**Challenge**: Can you quote the rows from the line containing "Reply to the 第1楼 comment" through the line containing "The image size is (840, 1410).", word for word?

**Input material**:
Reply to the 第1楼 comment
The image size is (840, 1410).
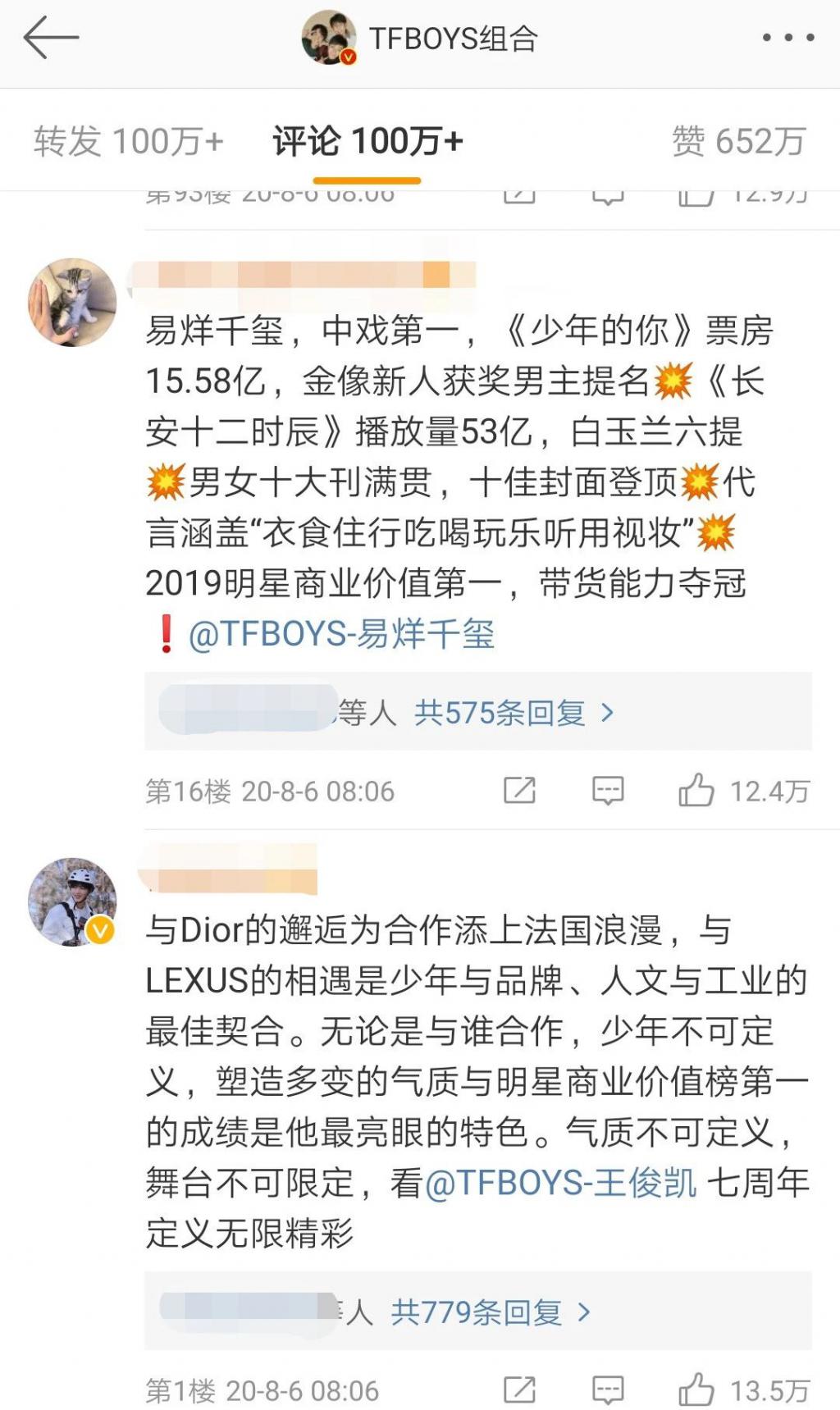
==
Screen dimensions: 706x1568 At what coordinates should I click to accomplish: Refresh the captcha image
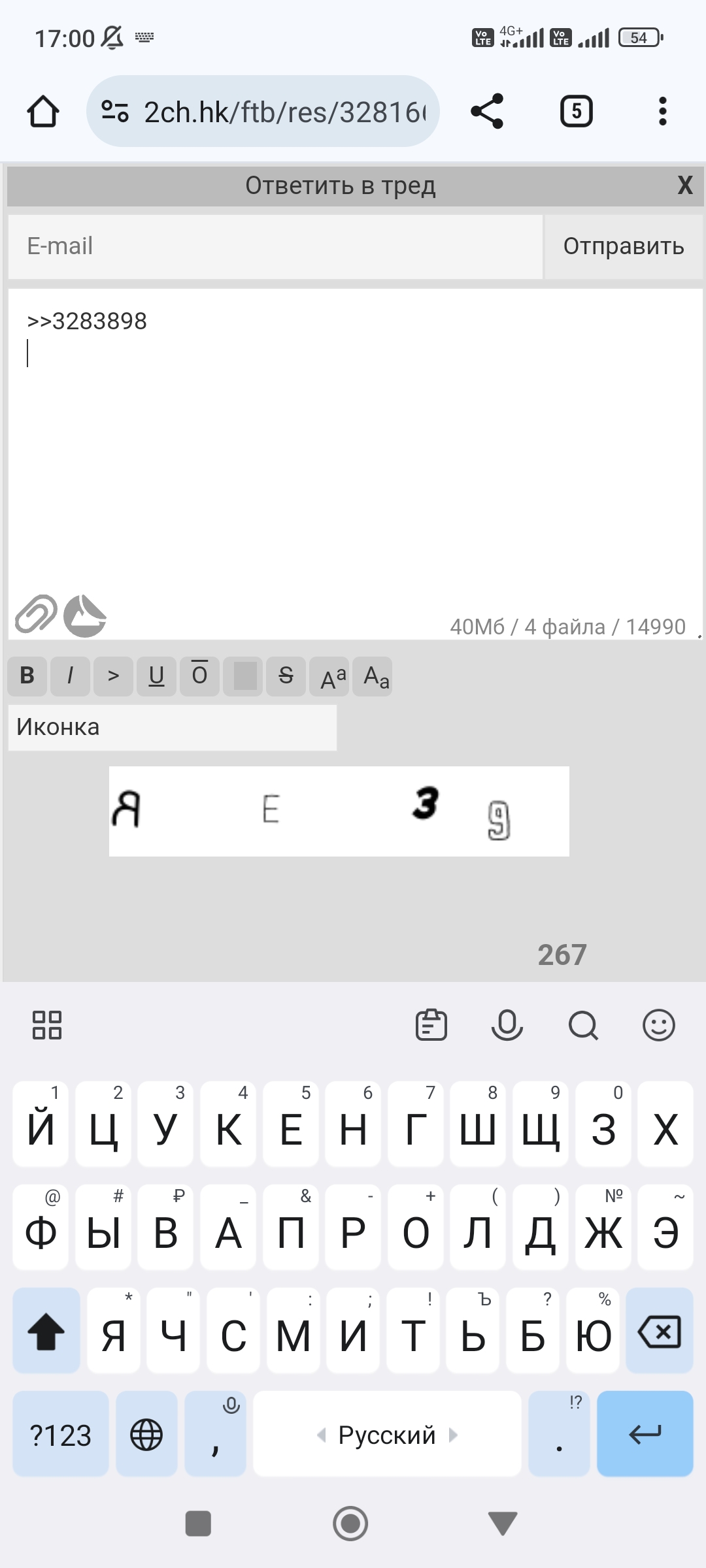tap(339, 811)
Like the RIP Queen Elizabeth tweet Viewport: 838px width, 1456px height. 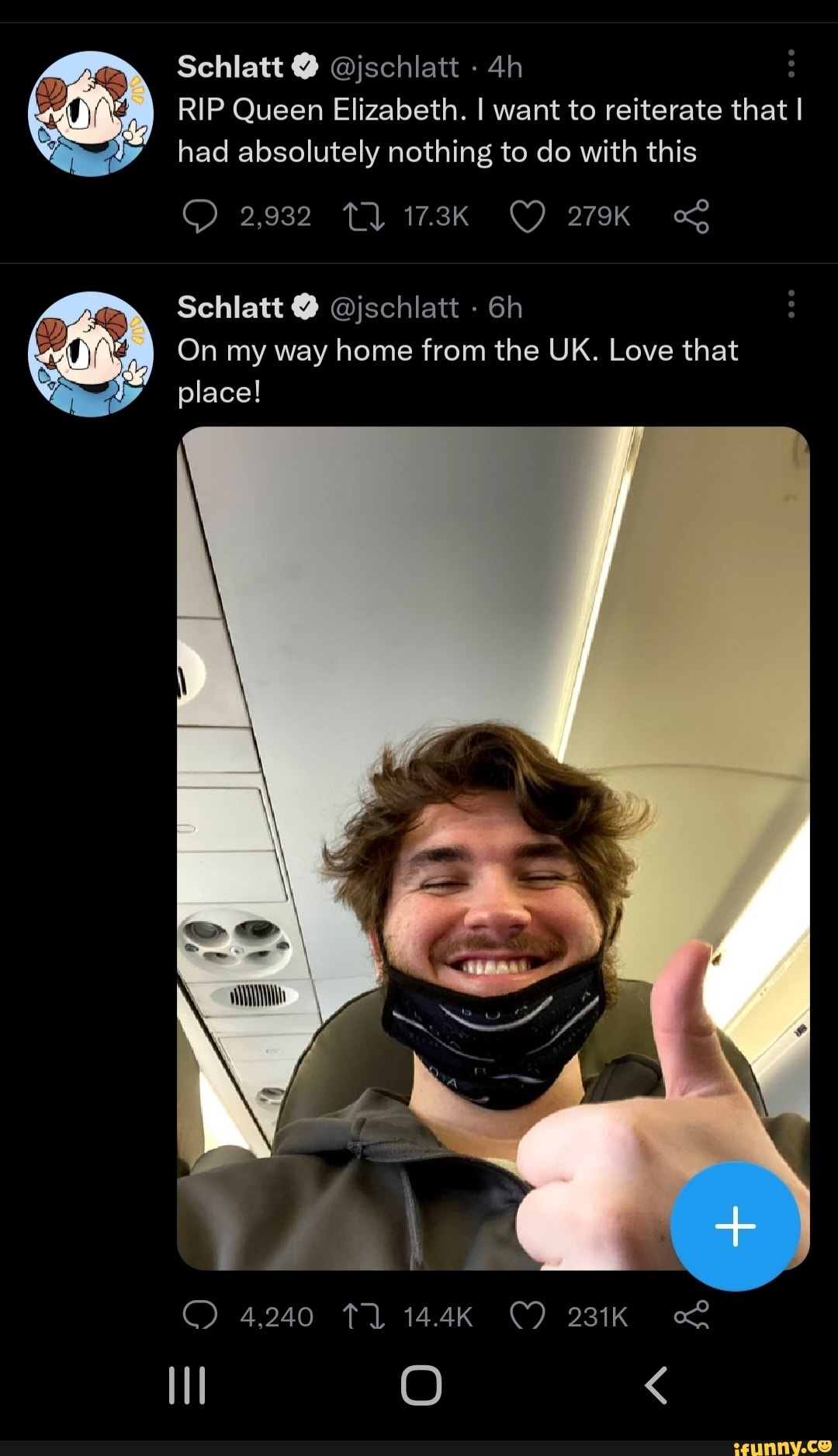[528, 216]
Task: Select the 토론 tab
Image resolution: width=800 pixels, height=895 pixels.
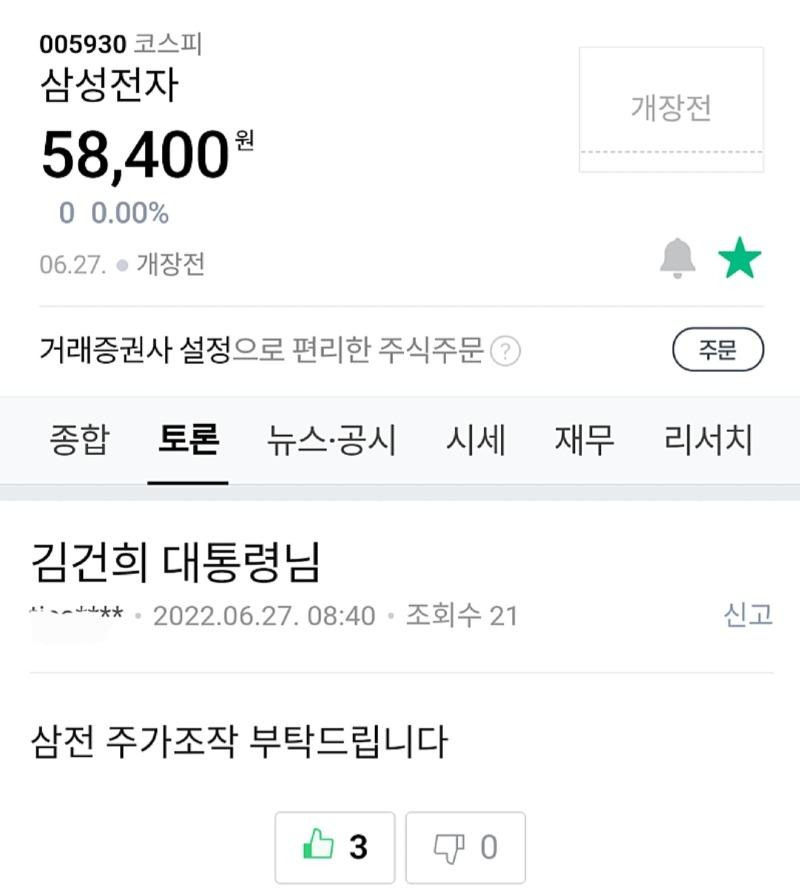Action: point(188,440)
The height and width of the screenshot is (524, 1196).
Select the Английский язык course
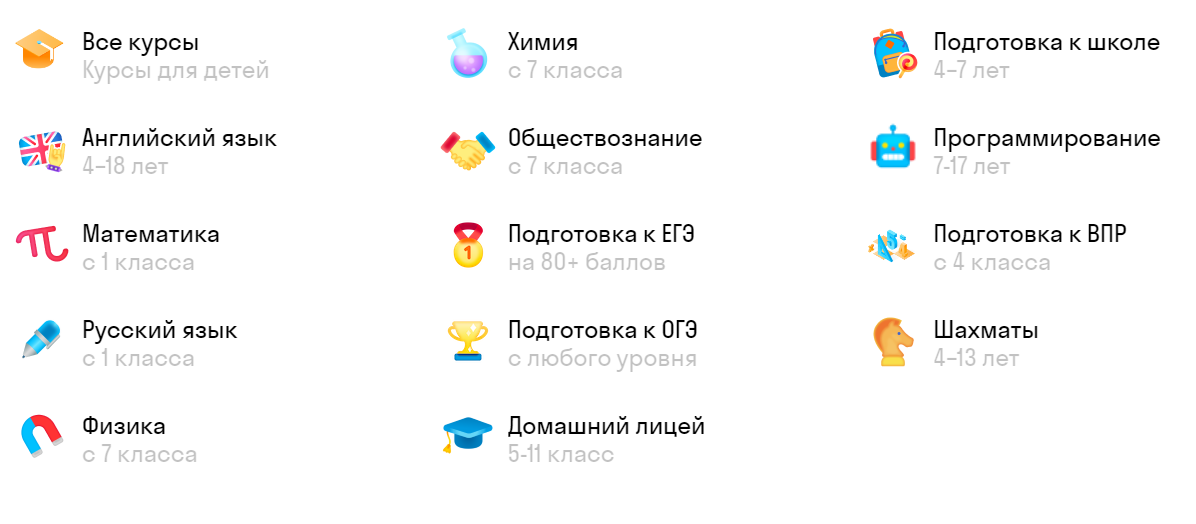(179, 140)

**Exercise result**:
Reply to the 第1楼 comment
The image size is (840, 1410).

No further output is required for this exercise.